Copy the data from the line containing "You are a computer-use agent." through the end of the data, keeping every line, and add 102 to each coordinate value in the answers.
[Start]
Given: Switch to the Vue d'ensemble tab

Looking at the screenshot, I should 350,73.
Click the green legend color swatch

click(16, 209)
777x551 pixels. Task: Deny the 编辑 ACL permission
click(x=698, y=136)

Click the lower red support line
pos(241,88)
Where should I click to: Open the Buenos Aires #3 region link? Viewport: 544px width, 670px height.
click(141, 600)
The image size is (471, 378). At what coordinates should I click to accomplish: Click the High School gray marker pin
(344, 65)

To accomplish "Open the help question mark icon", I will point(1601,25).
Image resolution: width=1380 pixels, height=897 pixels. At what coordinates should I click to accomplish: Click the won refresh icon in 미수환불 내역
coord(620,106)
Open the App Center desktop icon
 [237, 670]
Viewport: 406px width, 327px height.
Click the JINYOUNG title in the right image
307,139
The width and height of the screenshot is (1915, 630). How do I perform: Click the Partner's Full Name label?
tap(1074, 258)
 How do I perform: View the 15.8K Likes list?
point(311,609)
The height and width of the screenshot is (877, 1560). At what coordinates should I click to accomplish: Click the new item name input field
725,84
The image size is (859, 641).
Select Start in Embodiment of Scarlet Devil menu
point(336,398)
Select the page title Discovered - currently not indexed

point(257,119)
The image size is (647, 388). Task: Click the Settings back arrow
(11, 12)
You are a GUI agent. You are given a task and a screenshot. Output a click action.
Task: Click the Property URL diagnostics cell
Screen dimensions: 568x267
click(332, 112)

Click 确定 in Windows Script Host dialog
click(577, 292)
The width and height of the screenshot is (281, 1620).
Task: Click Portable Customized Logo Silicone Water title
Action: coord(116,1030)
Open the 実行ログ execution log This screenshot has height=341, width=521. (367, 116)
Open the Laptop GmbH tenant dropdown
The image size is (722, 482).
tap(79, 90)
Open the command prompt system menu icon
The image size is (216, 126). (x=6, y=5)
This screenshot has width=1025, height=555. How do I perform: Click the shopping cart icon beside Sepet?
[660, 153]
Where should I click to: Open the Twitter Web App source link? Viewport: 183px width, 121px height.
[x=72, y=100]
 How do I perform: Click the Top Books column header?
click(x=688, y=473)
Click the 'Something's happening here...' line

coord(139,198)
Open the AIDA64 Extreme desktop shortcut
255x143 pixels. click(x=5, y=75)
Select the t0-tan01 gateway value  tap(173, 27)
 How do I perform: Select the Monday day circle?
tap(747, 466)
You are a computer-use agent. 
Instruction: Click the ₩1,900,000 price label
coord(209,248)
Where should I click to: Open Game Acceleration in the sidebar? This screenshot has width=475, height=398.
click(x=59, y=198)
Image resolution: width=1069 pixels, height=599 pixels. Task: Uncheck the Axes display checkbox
[End]
▶ _WRITTEN ANSWER_
You are a computer-use agent. 
Instruction: Click the ₩1,900,000 price label
coord(311,350)
Where should I click to: Open Game Acceleration in the sidebar? This screenshot has width=475, height=398.
click(x=161, y=300)
Image resolution: width=1069 pixels, height=599 pixels. Task: Uncheck the Axes display checkbox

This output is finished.